# Tips on tinting the tail lights



## volkscc09ma (Dec 1, 2009)

Hey folks - 
Want to tiny my rear lights. Forum member Chris has an awesome tint
See it here: http://achtuning.com/photos/a-...-2110
Hoping for the same look. Can folks please fill me in on the process? Is it just film over the exterior? His look custom done..
Please help. Thanks


----------



## MBH (Jun 19, 2009)

*Re: Tips on tinting the tail lights (volkscc09ma)*

Kris has R line tail lights IIRC.. which is not custom done, but factory done.


----------



## MagyarCC (Mar 29, 2010)

http://forums.vwvortex.com/zerothread?id=4791653


----------



## RafaGolfBr (Dec 17, 2001)

*Re: (MagyarCC)*

I have film on mine, its somewhat time consuming to do it, but not very hard if you use a heatgun or hair dryier. You may have them painted (translucent paint, or paint/clear mixture)
pics of film installed:
















sorry for the big pictures and if u need more help PM me. 
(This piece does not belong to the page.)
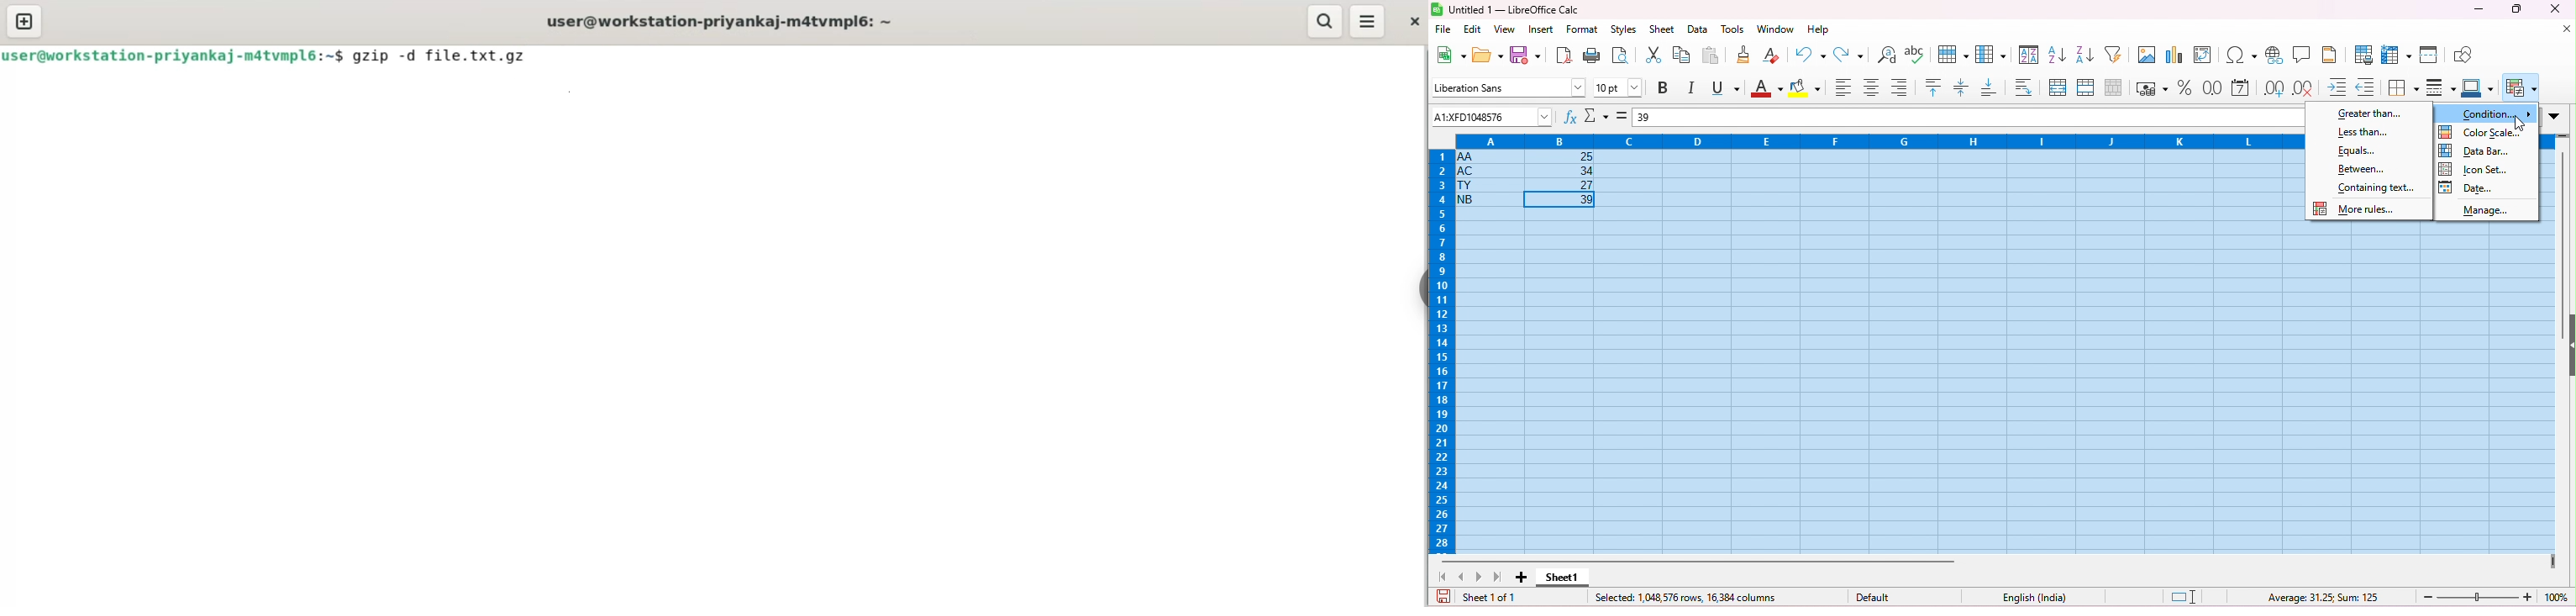 This screenshot has width=2576, height=616. What do you see at coordinates (1474, 30) in the screenshot?
I see `edit` at bounding box center [1474, 30]. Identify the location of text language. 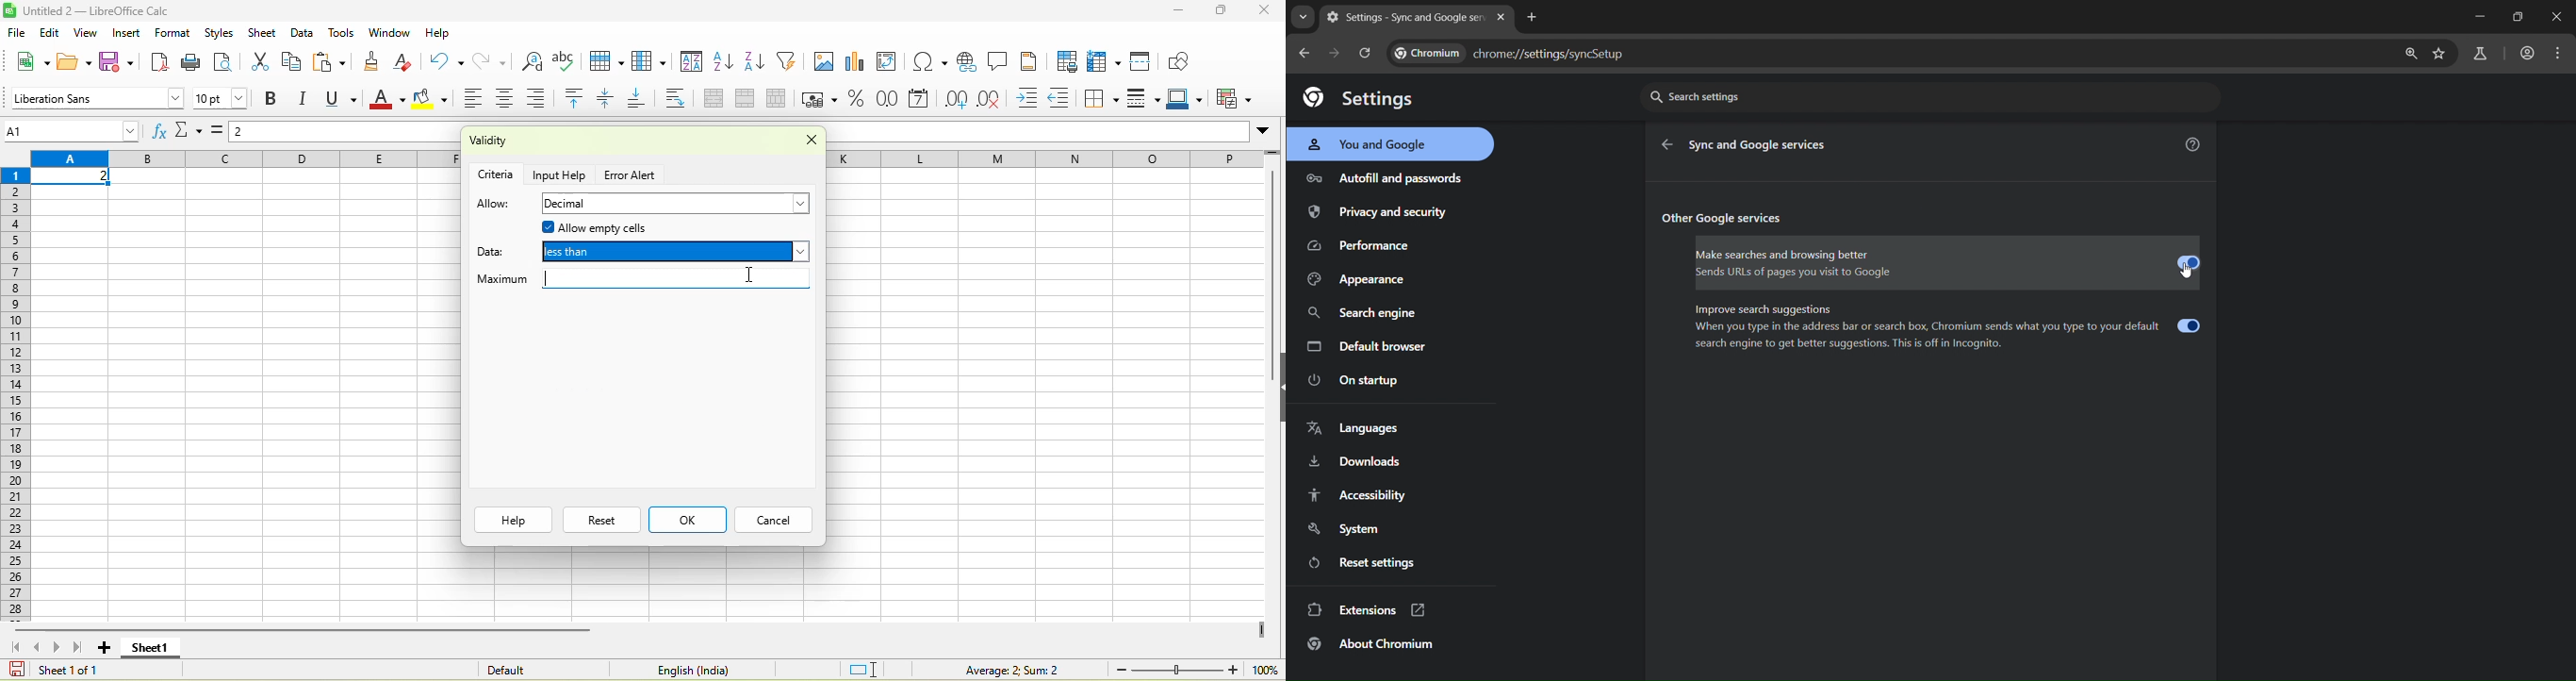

_Modified by RafaGolfBr at 2:00 PM 4-9-2010_


----------



## cwwiii (Jun 18, 2007)

*Re: (RafaGolfBr)*

Just send them to http://www.jonstintedtails.com/


----------



## outfitter (Apr 10, 2010)

*Re: (cwwiii)*

I'm interested in completing this mod as well. Anybody able to post additional pics of tail lights and what brand and color of tint that was used?


----------



## timbo727 (Mar 11, 2010)

"sorry my pics are crappy" "sorry about large pics" why does everyone insist on apologizing for posting pics. awesome tint - and thank you for taking the time to upload a pic.


----------



## DahlbackRSI (Mar 15, 2007)

*Re: (RafaGolfBr)*

RafaGolfBr, When you put the film on did you cut out the round sections where the bulbs are or is the whole tail light completely tinited? It looks darker around the edges which is what I would like to do.


----------



## RafaGolfBr (Dec 17, 2001)

*Re: (timbo727)*

I cut out the circles a-la euro r32/r-line

_Quote, originally posted by *timbo727* »_"sorry my pics are crappy" "sorry about large pics" why does everyone insist on apologizing for posting pics. 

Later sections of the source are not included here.